But the next day it rained, and the next and the next, and
poor Martin saw his precious leave trickling away in mud and
mist. Then out of the gloom came a day of wonder, of Orkney
light and colour and sparkle. We shouldered our rucksacks
and walked till we saw Rousay beckoning across the water.
'I'll
be taking you back the night' said Tom Sinclair, who was ferrying
us over. 'There's nowhere there for you to stay.' But we were
determined to confound him and as we trudged along the eastern
coast road we stopped at each of the rare houses to ask could
they put us up for the night. We were offered tea and bannocks
and fresh baked cakes and friendly talk but no beds until
we were near capitulating and returning to Tom when the folk
at Langskaill - the Dickeys - took pity on us. We stayed in
that hospitable house for the rest of Martin’s leave,
fishing of an evening with the blacksmith, eating the catch
at midnight, watching the cutting of peat and learning new
words like geo and cuithes and peedie.
One
day, walking up the Leean and past the quarry, Martin pointed
to a cottage, standing alone, no road to it, on a flat, green
field below the brae, the land sloping, dipping to the sea
at the back. 'That looks empty' Martin said. 'If it is, let's
buy it.' Crazy, I thought, a crazy idea. How could we ever
come this far again? But Orkney already had both of us in
thrall - and the cottage proved have been empty for seven
years and we bought it.

### TASKS AND EXERCISES
1 > In the Orkney passage, who at Langskaill took in the narrator and Martin?
2 > Repeat the Orkney passage word for word, from "But the next" to "across the water.".
3 > Carry on writing the Orkney passage, starting right after its last sentence.
The listing that comes next is unrelated material, separate from the Orkney passage.

### DATASET CONTENT
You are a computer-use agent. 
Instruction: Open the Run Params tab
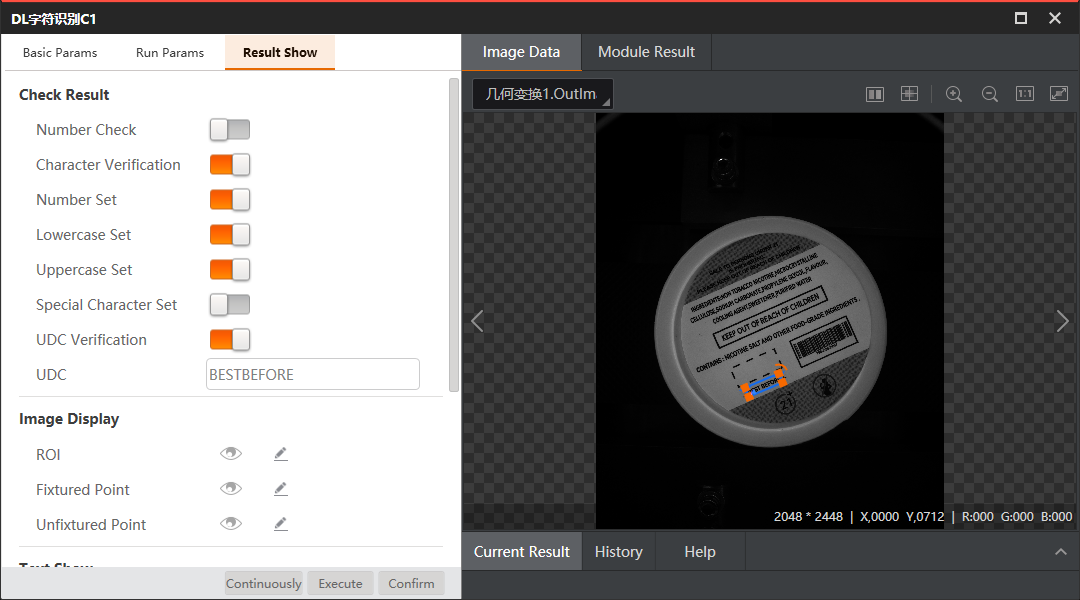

### RESULTS BY TASK
1 > The Dickeys.

2 >
But the next day it rained, and the next and the next, and
poor Martin saw his precious leave trickling away in mud and
mist. Then out of the gloom came a day of wonder, of Orkney
light and colour and sparkle. We shouldered our rucksacks
and walked till we saw Rousay beckoning across the water.

3 >
I
must now go back in time and place to London in the thirties,
when I first met Barbara Hepworth. An immediate friendship
sprang up between us and before long I had met Ben Nicholson
and other of her artist friends, among them Henry Moore, Naum
Gabo, Alexander Calder and the poet a critic, Herbert Read.
At that time none of them were generally well-known outside
art circles although they did not conform to the romantic
stereotype of artists starving in garrets, they were certainly
not well off. But they were sustained by a pioneering spirit,
a sense of discovery, a deep belief in the importance of art
and its place in society. Art mattered.
These
new friends opened my eyes to fresh possibilities in art and
I began to understand and grew to love their work. Barbara
and Ben were having a real struggle to keep going –
particularly after their triplet children were born - and
they had to augment the rare sales of their essential work
by designing textiles and rugs, printing strips of cloth with
lino cuts and by any other ploys they could devise. So it
was that whenever things began to look desperate for them
and if I could do so, I would buy a carving or a painting.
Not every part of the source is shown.